原作のピノッキオはもっと素朴な物語で、忘れがたいイメージがいくつもある。この映画は原作に沿って、どの場面も完璧な絵画のように美しく描き出す。しかも、その絵画は派手なわかりやすいものではなく、かなり渋めで、くせのあるの幻想派絵画なのだ。
この「くせのある幻想性」はこの映画のオリジナルではなく、原作からして既にそうなのである。グリム童話もそうなのだが、そこに漂う妖しい魔術的な雰囲気はどこか理屈を超えている。こういうものを映像で再現するには、歌舞伎町的な色彩感覚では絶対にダメで、かなり高度の美的感覚を必要とする。この映画はそういうものを持った人々によって作られた、相当に贅沢な、通好みの映画なのである。
ところで、この映画には新奇なものは何も出てこない。出てくるのは、何もないような草っ原だったり、使い古した廃墟のような建物だったり、使い古した廃墟のような老人ばっかりだったりする。まるで禅画。わびさびの世界。ところが、これがいい味を出している。ゼペットは今まで一度も結婚しなかったような寂しい爺さんだが、初めて恵まれたピノッキオという家族に全愛情を注ぎこむ。何たる慎ましさ、素朴さ。歌舞伎町の対極だ。「ほんとうの」幸せを見失ったスマホ時代の我々に、まっとうなことを教えてくれるようじゃないか。
老残の詐欺師である、キツネとネコも凄い存在感だ。

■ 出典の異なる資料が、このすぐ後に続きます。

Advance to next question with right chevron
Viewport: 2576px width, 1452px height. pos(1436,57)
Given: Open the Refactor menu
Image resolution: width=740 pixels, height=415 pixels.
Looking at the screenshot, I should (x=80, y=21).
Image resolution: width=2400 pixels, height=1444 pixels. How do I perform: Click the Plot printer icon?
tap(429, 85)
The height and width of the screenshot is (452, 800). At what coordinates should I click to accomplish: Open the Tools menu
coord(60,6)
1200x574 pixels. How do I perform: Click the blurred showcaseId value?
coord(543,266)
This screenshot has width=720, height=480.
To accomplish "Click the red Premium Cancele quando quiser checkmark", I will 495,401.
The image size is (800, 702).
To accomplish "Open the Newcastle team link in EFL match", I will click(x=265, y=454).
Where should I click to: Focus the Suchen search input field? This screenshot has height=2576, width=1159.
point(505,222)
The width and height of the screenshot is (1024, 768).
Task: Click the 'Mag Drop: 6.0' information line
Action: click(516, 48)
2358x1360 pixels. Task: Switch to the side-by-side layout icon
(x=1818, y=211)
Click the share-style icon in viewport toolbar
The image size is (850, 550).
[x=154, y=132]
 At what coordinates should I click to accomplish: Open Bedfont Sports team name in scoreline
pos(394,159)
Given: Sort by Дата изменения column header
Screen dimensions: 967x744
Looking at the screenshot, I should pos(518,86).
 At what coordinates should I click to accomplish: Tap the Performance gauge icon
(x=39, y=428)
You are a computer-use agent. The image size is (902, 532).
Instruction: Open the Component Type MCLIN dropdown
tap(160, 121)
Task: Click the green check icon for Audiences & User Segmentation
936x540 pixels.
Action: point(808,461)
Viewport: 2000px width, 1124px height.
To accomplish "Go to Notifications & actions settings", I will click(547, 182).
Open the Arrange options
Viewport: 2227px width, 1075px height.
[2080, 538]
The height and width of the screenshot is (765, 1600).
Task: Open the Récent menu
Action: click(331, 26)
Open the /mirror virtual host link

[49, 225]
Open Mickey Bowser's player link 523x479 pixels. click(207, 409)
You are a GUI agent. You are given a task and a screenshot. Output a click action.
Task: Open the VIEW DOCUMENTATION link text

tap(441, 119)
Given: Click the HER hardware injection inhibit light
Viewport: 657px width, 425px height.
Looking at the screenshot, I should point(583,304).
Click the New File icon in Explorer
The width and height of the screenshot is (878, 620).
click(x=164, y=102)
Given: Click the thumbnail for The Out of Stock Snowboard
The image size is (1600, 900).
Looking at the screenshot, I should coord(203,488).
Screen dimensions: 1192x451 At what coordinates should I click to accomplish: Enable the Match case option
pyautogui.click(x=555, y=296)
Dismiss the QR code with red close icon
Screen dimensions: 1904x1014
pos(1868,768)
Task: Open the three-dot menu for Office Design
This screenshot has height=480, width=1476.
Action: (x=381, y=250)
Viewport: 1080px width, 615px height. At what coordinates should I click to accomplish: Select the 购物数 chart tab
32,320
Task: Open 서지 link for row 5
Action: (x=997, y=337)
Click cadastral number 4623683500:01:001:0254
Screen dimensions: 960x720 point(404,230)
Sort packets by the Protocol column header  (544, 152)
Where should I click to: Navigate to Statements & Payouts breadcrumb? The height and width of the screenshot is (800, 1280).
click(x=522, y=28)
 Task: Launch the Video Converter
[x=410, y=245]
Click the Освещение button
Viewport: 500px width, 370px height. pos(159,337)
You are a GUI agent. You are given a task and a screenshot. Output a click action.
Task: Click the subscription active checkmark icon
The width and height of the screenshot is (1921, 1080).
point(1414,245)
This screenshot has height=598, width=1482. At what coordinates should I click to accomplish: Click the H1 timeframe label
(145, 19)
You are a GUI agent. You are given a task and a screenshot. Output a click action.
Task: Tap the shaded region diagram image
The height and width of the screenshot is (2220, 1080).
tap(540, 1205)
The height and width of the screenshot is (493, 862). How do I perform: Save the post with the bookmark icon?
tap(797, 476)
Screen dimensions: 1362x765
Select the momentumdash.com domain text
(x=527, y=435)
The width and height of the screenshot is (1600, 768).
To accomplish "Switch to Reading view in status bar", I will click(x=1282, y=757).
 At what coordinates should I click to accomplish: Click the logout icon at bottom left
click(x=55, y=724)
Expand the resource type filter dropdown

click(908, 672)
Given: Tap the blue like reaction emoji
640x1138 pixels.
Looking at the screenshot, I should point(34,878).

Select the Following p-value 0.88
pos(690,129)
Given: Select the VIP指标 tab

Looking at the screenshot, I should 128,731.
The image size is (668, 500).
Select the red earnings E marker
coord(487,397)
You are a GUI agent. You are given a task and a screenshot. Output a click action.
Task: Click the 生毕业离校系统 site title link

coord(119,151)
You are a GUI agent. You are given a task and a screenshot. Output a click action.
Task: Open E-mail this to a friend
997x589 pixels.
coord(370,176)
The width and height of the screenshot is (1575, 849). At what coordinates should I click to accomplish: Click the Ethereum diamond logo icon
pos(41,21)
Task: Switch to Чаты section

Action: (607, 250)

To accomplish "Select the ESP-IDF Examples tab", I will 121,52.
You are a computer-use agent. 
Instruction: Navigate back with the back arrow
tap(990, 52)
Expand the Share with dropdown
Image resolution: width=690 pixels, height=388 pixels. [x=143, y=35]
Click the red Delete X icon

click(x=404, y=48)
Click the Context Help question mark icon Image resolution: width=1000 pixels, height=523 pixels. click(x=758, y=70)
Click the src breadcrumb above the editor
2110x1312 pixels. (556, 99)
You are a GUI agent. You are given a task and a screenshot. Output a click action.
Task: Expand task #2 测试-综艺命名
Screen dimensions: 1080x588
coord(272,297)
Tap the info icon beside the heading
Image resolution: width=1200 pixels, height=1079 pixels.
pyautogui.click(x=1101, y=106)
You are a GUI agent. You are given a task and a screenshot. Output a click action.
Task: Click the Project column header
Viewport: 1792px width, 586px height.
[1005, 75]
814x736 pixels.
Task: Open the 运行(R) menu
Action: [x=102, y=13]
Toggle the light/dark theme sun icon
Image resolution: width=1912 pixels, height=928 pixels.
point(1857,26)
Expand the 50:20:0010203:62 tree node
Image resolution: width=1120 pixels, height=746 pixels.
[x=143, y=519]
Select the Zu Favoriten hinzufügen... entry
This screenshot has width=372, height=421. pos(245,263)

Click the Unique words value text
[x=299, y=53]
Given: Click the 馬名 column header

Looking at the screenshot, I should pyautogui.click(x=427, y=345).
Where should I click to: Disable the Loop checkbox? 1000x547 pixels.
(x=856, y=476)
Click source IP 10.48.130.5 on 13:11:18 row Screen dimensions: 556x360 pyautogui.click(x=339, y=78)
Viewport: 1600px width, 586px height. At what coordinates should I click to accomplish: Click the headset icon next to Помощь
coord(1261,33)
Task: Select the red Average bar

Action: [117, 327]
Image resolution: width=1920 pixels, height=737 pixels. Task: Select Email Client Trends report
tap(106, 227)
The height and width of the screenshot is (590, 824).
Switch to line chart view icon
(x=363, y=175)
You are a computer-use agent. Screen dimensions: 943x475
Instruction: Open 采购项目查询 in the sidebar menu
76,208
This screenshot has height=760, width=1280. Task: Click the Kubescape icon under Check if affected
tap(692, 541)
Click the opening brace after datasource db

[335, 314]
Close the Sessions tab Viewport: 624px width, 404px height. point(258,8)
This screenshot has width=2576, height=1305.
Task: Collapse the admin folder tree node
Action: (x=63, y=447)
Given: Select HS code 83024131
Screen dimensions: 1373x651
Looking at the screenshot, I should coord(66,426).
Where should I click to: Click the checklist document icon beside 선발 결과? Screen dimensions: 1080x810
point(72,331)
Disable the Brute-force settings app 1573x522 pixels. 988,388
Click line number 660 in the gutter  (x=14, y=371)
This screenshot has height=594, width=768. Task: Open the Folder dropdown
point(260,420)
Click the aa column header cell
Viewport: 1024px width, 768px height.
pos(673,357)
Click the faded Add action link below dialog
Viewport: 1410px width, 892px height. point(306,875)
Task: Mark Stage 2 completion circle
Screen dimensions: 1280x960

これも人間なのか、動物なのか、妖怪なのかよくわからない存在だが、原作には、ただ「キツネ」「ネコ」とあるだけで、彼らについては何の説明もない。カタツムリも、原作にはただ「カタツムリ」とあるだけで、何の説明もない。これが映画では、巨大な殻を背負ったお婆さんとして登場する。
青い髪の妖精は、この作品の中では最も神秘的な存在で、初めは妖しげな少女として登場し、後で、大人の女性として登場する。これも何の説明もない。ディズニー映画では、わかりやすい女神様のような存在だが、原作およびこの映画では、そんなわかりやすい存在ではない。ピノッキオが野盗に追われて初めて妖精の館に来て「開けてください」と頼んでも、二階の窓から「ここには死人しかいない。」と言って、開けないのだから。この点でも、この作品がいかに「一筋縄では行かない」ものであるか、わかろうというものだ。
以上、原作およびこの映画がディズニー映画とは全くの別物であり、独特の味わいを持つものであることの一端は示せたのではなかろうか。